Data under study:

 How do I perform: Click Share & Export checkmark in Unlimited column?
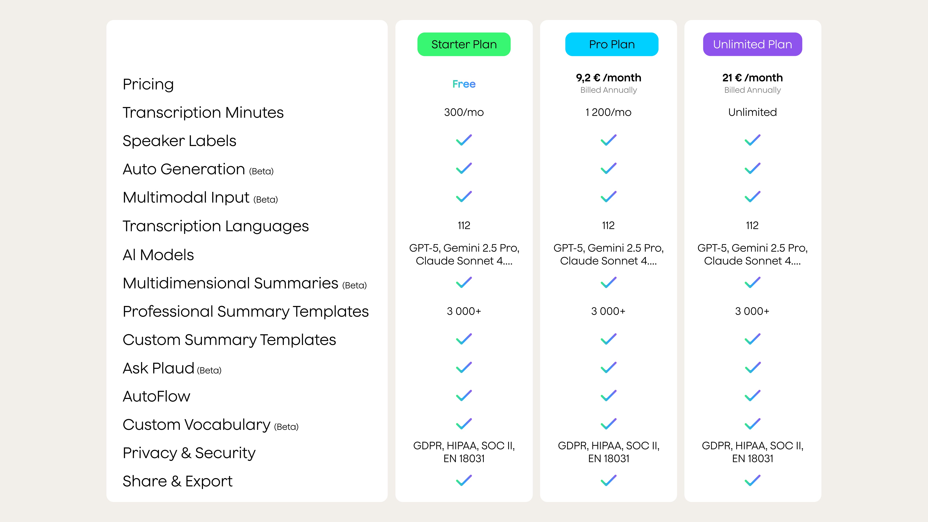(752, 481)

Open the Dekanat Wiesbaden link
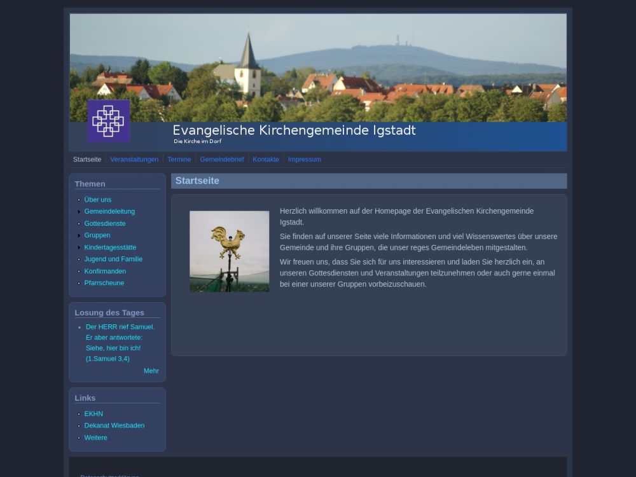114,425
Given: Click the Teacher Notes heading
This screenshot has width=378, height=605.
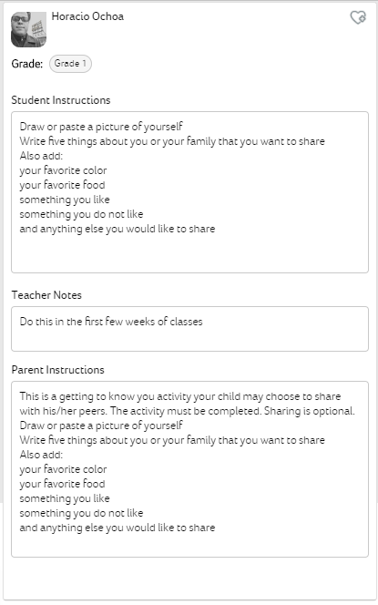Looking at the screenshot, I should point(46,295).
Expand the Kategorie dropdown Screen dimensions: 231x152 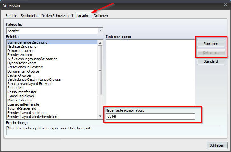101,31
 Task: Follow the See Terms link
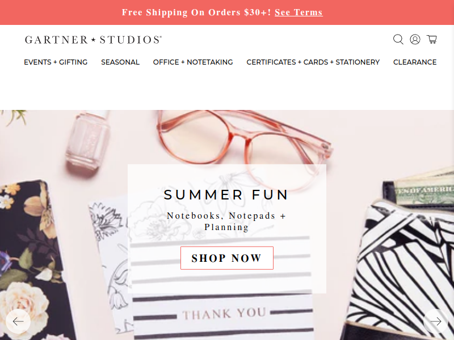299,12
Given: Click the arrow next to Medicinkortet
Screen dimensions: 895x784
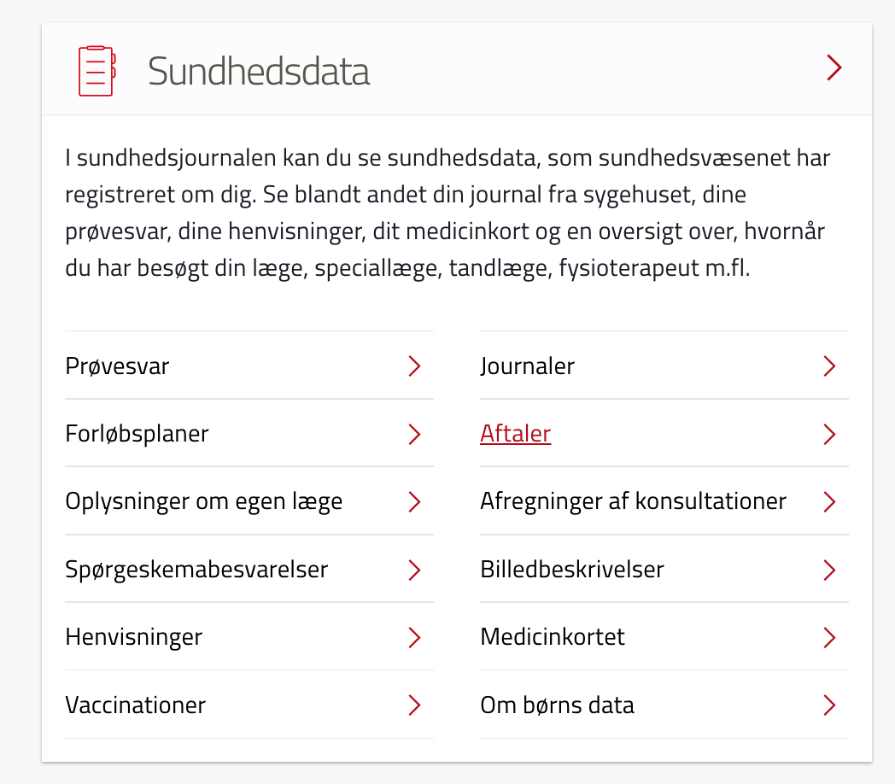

* * *

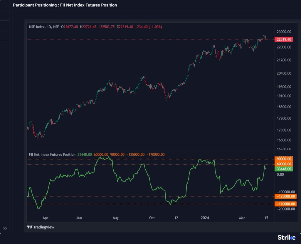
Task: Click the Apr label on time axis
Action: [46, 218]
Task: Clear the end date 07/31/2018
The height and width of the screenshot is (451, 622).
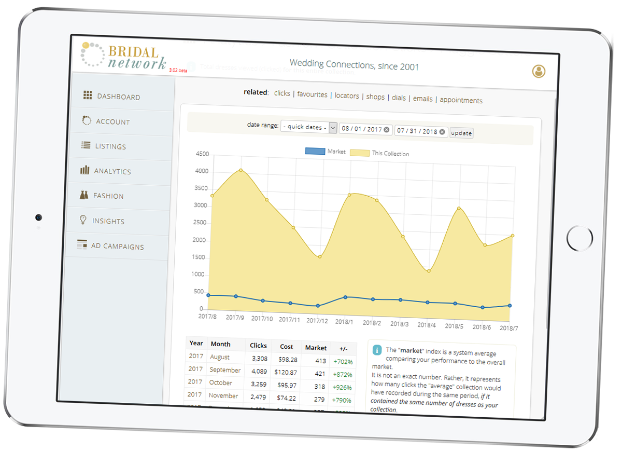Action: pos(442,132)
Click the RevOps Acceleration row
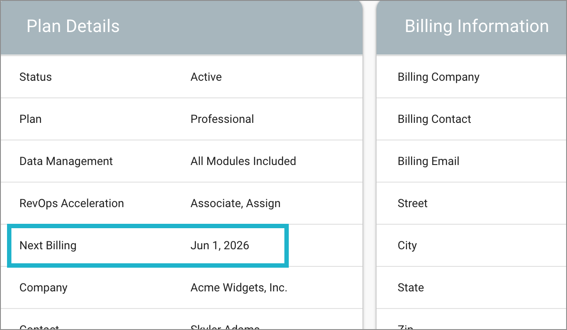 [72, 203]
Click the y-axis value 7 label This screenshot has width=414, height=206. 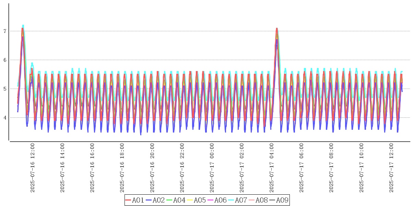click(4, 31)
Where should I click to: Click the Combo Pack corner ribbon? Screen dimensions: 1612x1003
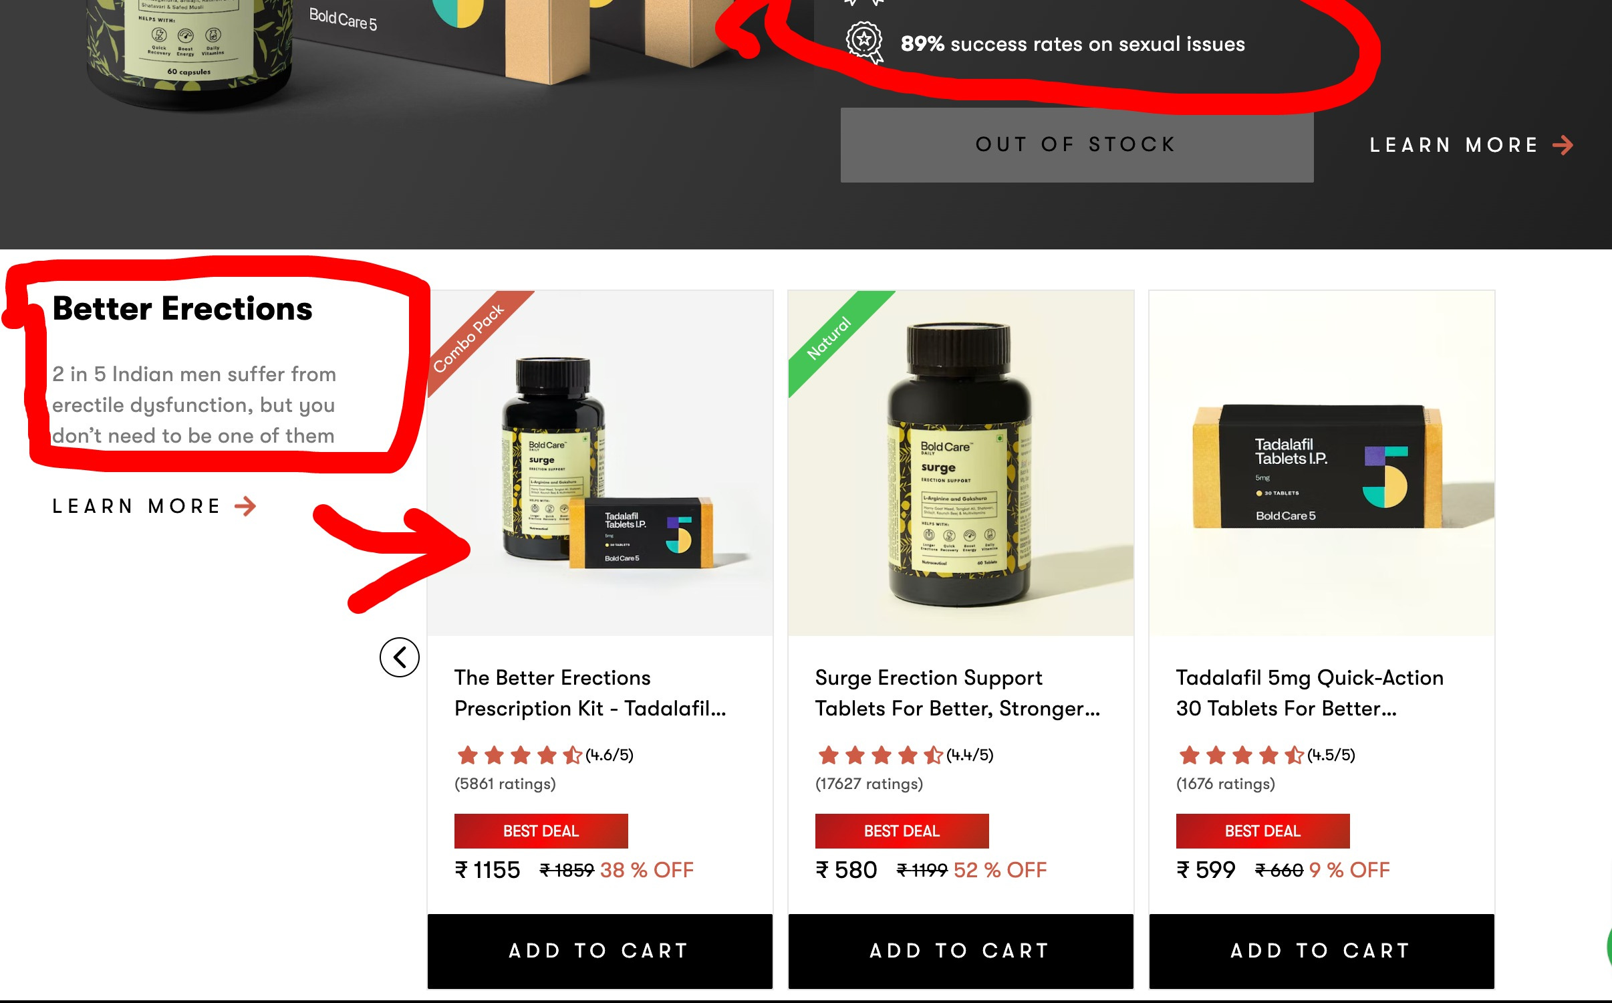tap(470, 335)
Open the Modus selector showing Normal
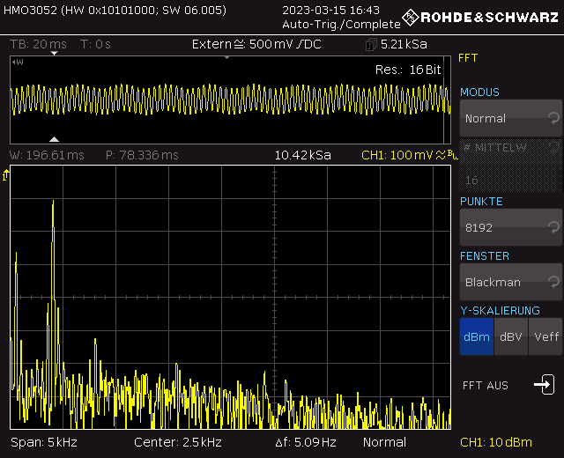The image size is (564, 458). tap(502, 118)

==

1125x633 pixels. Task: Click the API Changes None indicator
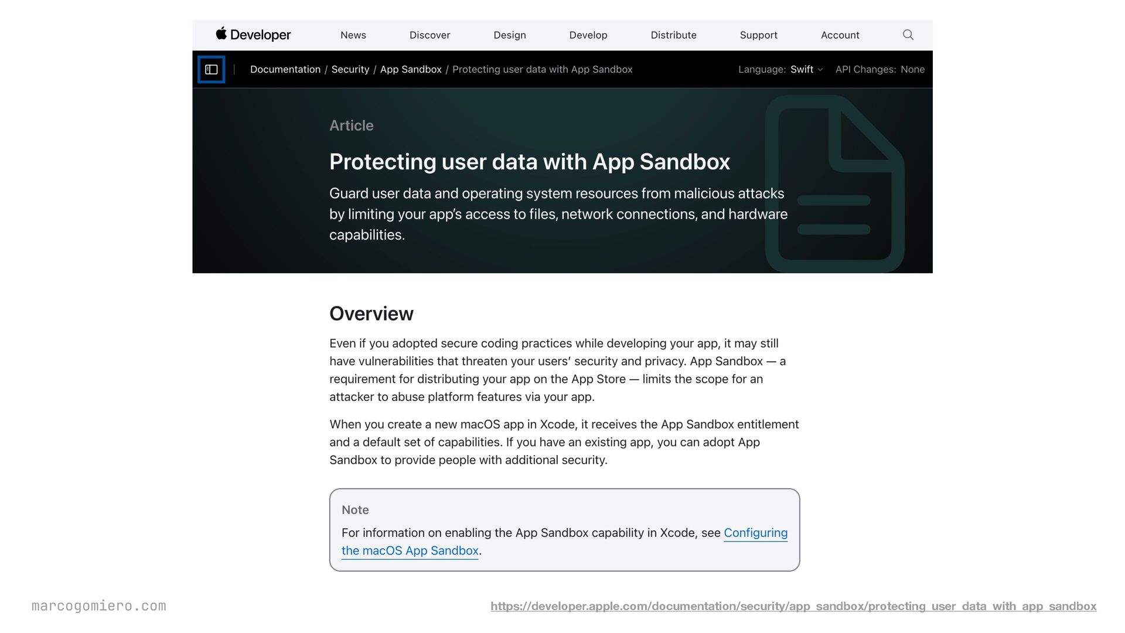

What is required: If a line of the material contains the word "Given", count it; please reply with the total and nothing more.

Reply: 2